在本发明的一个优选实施例中，控制处理模块能够实现以下步骤：

s31.计算生成样本与采样流量特征x之间的损失，以及与正态分布p和标准高斯分布n(0,1)之间的kl散度即相对熵，刻画生成的数据分布与标准高斯分布之间的距离；

s32.通过随机梯度下降法来实现编码器参数的优化，如果解码器生成的样本与采样流量特征x的重构误差较小，而kl散度值较大时，则对样本方差d＝(σ1,σ2,…,σn)加入噪声，使其得到的分布更接近标准高斯分布；如果kl散度值较小，重构误差较大时，说明加入噪声太大，拟合困难，则减小噪声，进一步训练解码器；

s33.通过神经网络进行迭代学习，找到重构误差最小，且得到的分布最接近标准高斯分布的最优解码器，即可输出学习得到的最优生成伪装流量样本分布；

s34.通过指定协议网络流量中总的输出包个数，即可从生成流量样本分布中采样得到伪装流量样本格式；

s35.将传输内容根据生成的伪装流量模式变形，得到最终用于网络传输的匿名伪装通信流量。

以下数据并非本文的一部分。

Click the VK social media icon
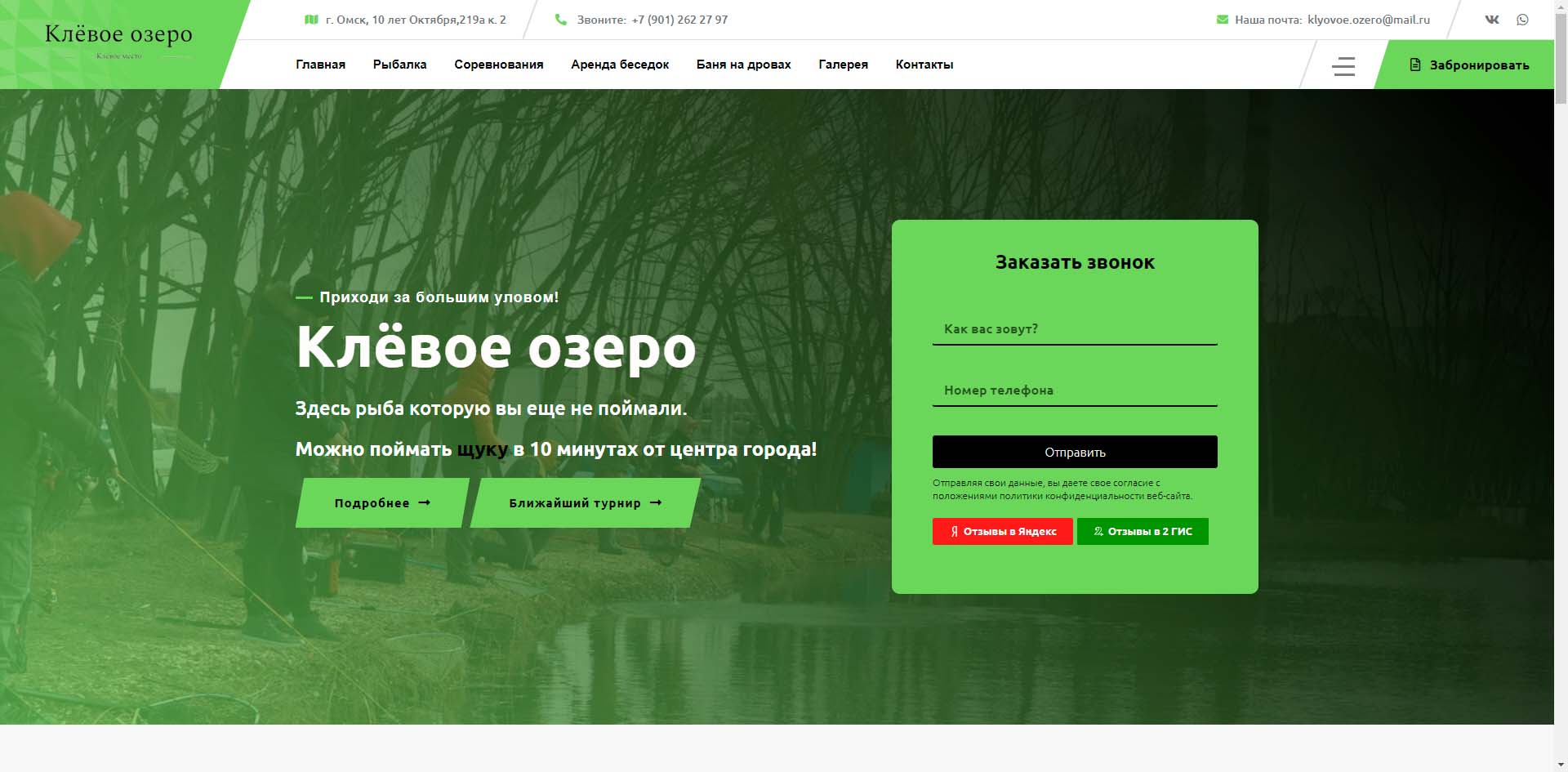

以上所述仅是本发明的优选实施方式，应当理解本发明并非局限于本文所披露的形式，不应看作是对其他实施例的排除，而可用于各种其他组合、修改和环境，并能够在本文所述构想范围内，通过上述教导或相关领域的技术或知识进行改动。而本领域人员所进行的改动和变化不脱离本发明的精神和范围，则都应在本发明所附权利要求的保护范围内。